Mellanox (NVIDIA) MQM9790-NS2F InfiniBand Switch in Action | Low-Latency Interconnect Optimization for RDMA/HPC/AI
May 28, 2026
As large-scale AI training clusters and high-performance computing (HPC) centers push network bandwidth and latency requirements to unprecedented levels, traditional Ethernet solutions increasingly struggle with congestion control and unpredictable tail latency under RDMA workloads. A leading national supercomputing center recently faced exactly this challenge when upgrading its next-generation GPU cluster. After evaluating multiple interconnect options, the team selected the Mellanox (NVIDIA) MQM9790-NS2F as the core fabric switch — a decision that fundamentally transformed their cluster’s performance profile.
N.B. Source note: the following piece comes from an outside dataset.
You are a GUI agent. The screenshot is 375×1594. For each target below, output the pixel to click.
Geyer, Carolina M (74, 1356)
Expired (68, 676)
The supercomputing center’s existing HDR InfiniBand fabric was operating near saturation. With over 2,000 GPUs running parallel AI training jobs, collective communication operations like all-reduce and all-to-all were experiencing significant tail latency spikes. The network had become the primary bottleneck, causing GPU idle time that wasted both computational resources and energy. Engineers estimated that nearly 30% of compute cycles were lost to communication overhead during large-scale distributed training runs.
What the team needed was a switch capable of delivering 400Gb/s per port, native RDMA support, and in-network computing acceleration — all while maintaining backward compatibility with existing HDR infrastructure. After reviewing the MQM9790-NS2F datasheet and MQM9790-NS2F specifications, they determined that the MQM9790-NS2F InfiniBand switch offered the ideal balance of density, performance, and feature set.
The center deployed four MQM9790-NS2F 400Gb/s NDR 64-port OSFP switches in a spine-leaf topology, interconnecting 2,048 GPUs across 64 compute nodes. Each node connects via a single OSFP-to-4x100Gb/s splitter cable, providing 400Gb/s aggregate bandwidth per server while optimizing cable management density.
| Deployment Parameter | Configuration |
|---|---|
| Switch Model | NVIDIA Mellanox MQM9790-NS2F (4 units) |
| Port Configuration | 64x OSFP, 400Gb/s NDR per port |
| Total GPUs | 2,048 (NVIDIA H100) |
| In-Network Features | SHARPv3, Adaptive Routing, Congestion Control |
Key to the deployment was ensuring full MQM9790-NS2F compatible operation with existing HDR endpoint adapters. The switch’s automatic speed negotiation and link-layer translation allowed a phased migration strategy — legacy nodes operate at HDR speeds while new NDR-capable servers leverage full 400Gb/s bandwidth. The center also utilized SHARPv3 in-network aggregation, reducing all-reduce traffic by over 65% for large message sizes commonly found in LLM training.
For those evaluating similar upgrades, MQM9790-NS2F price inquiries and MQM9790-NS2F for sale availability have increased significantly among enterprise and research customers. The switch’s competitive total cost of ownership — factoring in lower switch count due to 64-port density — makes it an attractive option for both new builds and refresh projects.
- All-reduce latency (1GB message): Reduced from 48µs to 19µs (60% improvement)
- Effective GPU utilization: Increased from 71% to 93% during large-scale training
- Job completion time (GPT-3 175B equivalent): Shortened by 41%
- Network-induced tail latency (99th percentile): Cut from 210µs to under 35µs
As an MQM9790-NS2F InfiniBand switch solution, the deployment demonstrated that 400Gb/s NDR fabrics can deliver on their theoretical promises. The combination of congestion control algorithms and adaptive routing eliminated the "incast" collapse patterns that plagued the previous HDR fabric during all-to-all communication phases.
The supercomputing center’s success with the MQM9790-NS2F has accelerated their roadmap toward exascale AI capabilities. They are now planning a second phase that will double the GPU count to 4,096 using additional MQM9790-NS2F 400Gb/s NDR 64-port OSFP switches in a three-tier fat-tree topology. The switch’s telemetry and out-of-band management features have also enabled predictive congestion avoidance, reducing operational overhead for the network team.
For network architects and IT managers evaluating next-generation fabrics, the NVIDIA Mellanox MQM9790-NS2F represents a mature, production-proven solution. Whether you are building a new AI research cluster or upgrading an existing HPC facility, this switch delivers the low-latency, high-bandwidth foundation required for modern parallel workloads.